[Saved entries]
--- START ---

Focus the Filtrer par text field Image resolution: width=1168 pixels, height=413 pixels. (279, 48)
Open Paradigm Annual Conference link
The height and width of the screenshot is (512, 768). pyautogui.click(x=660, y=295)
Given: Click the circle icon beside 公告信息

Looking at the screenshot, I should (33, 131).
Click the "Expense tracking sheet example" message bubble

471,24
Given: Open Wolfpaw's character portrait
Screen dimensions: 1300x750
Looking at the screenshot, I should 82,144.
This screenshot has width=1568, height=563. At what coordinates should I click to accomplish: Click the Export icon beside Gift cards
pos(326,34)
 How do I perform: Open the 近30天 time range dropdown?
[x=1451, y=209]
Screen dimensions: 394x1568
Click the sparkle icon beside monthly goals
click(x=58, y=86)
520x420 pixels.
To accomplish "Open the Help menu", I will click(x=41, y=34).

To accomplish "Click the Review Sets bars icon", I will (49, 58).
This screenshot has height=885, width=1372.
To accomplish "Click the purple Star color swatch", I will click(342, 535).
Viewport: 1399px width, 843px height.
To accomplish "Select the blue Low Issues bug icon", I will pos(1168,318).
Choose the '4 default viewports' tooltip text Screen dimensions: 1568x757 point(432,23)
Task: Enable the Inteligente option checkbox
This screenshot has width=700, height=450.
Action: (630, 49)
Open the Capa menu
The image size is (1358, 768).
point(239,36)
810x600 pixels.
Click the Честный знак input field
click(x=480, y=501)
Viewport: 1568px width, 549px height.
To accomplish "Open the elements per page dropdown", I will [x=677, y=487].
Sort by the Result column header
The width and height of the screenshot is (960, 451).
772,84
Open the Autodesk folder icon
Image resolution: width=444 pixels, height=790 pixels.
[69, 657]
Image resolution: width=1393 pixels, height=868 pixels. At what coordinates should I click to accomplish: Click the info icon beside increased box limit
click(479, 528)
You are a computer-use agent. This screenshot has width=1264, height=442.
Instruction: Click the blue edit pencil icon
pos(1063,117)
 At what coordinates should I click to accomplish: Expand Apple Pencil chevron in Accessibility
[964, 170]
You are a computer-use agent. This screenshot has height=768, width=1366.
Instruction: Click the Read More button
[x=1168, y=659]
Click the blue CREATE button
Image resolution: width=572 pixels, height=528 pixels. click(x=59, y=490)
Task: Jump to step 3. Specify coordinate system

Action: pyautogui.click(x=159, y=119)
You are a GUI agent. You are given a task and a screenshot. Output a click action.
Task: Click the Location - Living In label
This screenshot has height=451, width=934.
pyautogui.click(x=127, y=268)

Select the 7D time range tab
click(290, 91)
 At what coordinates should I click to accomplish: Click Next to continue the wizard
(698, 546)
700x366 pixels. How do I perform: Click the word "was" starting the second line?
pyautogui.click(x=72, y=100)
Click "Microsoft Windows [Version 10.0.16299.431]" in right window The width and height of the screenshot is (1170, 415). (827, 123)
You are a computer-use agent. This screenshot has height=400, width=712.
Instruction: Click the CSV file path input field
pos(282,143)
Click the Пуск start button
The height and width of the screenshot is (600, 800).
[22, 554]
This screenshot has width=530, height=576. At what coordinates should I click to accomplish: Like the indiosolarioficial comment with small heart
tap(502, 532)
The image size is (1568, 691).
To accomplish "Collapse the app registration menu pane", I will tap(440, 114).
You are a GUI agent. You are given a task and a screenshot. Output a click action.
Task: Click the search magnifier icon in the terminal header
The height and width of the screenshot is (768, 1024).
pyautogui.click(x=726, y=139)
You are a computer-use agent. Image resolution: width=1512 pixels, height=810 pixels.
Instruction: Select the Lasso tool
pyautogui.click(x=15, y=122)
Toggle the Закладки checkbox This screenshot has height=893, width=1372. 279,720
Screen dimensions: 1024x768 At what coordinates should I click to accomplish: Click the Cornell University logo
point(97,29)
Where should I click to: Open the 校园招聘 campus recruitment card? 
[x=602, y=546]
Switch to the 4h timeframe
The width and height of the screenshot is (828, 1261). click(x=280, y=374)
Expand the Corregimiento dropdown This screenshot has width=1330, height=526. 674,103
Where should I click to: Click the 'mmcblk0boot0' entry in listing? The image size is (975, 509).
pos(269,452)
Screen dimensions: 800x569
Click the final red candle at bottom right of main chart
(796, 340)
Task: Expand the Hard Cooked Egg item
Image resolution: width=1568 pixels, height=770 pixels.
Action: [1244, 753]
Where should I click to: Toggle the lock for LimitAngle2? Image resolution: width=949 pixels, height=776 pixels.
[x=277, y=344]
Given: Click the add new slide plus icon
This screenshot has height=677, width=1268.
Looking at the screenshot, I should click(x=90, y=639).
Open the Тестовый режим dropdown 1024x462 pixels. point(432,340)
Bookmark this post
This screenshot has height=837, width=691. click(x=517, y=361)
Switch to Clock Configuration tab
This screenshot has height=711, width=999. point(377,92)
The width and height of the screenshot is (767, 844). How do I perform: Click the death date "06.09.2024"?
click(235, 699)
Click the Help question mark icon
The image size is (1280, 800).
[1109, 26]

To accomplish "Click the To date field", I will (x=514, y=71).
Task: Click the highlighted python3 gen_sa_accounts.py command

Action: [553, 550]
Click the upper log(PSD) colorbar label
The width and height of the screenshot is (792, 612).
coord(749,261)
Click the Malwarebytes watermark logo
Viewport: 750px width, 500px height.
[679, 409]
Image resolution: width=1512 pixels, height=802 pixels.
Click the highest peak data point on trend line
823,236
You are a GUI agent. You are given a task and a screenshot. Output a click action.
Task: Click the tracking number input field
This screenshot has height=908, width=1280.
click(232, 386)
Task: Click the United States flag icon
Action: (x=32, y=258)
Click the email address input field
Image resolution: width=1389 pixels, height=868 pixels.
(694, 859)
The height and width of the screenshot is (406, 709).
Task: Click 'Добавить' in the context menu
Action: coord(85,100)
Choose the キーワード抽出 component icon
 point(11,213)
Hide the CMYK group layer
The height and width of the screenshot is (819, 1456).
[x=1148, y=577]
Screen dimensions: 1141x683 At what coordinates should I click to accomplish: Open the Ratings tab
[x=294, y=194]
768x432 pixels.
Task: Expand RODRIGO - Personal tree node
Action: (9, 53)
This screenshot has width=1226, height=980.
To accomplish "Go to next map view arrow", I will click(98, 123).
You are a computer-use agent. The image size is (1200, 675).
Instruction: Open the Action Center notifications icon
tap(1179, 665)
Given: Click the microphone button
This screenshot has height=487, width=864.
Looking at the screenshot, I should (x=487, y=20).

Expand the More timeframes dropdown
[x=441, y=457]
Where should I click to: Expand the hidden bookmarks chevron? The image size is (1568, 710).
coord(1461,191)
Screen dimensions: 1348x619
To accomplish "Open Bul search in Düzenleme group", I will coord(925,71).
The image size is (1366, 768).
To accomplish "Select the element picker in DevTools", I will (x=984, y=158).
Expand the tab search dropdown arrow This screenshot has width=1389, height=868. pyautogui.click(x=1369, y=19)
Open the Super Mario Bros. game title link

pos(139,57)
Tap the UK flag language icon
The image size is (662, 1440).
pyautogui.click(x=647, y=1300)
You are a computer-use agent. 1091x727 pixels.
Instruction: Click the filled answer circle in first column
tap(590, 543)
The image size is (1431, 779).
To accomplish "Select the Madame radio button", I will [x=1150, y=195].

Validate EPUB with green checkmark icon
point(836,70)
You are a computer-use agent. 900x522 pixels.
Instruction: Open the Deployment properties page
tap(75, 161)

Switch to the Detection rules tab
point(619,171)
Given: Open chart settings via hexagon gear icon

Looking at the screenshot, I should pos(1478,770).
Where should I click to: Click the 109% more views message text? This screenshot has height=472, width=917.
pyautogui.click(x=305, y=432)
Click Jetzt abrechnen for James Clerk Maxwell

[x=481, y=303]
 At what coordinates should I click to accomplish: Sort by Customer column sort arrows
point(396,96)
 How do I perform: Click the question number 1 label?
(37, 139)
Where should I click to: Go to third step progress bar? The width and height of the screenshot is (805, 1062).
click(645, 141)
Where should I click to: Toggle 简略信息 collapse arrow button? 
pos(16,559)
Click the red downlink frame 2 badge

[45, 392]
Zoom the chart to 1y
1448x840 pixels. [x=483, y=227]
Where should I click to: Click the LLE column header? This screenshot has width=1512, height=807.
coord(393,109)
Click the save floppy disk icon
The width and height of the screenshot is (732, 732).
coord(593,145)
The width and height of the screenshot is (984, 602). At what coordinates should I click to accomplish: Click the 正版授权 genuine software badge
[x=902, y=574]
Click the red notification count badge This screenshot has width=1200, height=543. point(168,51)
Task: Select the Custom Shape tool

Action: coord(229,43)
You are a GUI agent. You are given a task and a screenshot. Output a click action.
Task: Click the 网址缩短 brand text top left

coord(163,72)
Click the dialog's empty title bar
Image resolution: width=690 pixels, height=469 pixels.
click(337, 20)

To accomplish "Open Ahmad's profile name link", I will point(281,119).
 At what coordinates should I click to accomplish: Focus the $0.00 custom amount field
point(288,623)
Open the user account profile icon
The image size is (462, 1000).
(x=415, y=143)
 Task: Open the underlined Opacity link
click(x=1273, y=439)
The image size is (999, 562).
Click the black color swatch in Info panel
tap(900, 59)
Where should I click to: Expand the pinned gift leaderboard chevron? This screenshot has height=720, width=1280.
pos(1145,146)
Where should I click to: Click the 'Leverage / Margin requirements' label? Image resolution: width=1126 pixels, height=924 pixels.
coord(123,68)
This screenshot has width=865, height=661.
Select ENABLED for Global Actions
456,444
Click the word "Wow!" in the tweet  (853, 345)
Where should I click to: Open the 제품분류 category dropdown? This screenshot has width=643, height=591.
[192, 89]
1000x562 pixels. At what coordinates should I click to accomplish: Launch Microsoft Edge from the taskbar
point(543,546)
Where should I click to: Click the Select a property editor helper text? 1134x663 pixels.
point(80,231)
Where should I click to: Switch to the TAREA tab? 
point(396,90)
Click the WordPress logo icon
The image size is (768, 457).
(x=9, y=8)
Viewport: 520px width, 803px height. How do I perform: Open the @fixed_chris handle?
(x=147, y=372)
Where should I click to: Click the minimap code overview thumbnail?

--- END ---

▶ [Task]:
Go through the records from the first line and copy each one exactly, ending after the line that contains "Screen dimensions: 394x1568". Give nothing else.

▶ [Output of the exercise]:
Focus the Filtrer par text field Image resolution: width=1168 pixels, height=413 pixels. (279, 48)
Open Paradigm Annual Conference link
The height and width of the screenshot is (512, 768). pyautogui.click(x=660, y=295)
Given: Click the circle icon beside 公告信息

Looking at the screenshot, I should (33, 131).
Click the "Expense tracking sheet example" message bubble

471,24
Given: Open Wolfpaw's character portrait
Screen dimensions: 1300x750
Looking at the screenshot, I should 82,144.
This screenshot has width=1568, height=563. At what coordinates should I click to accomplish: Click the Export icon beside Gift cards
pos(326,34)
 How do I perform: Open the 近30天 time range dropdown?
[x=1451, y=209]
Screen dimensions: 394x1568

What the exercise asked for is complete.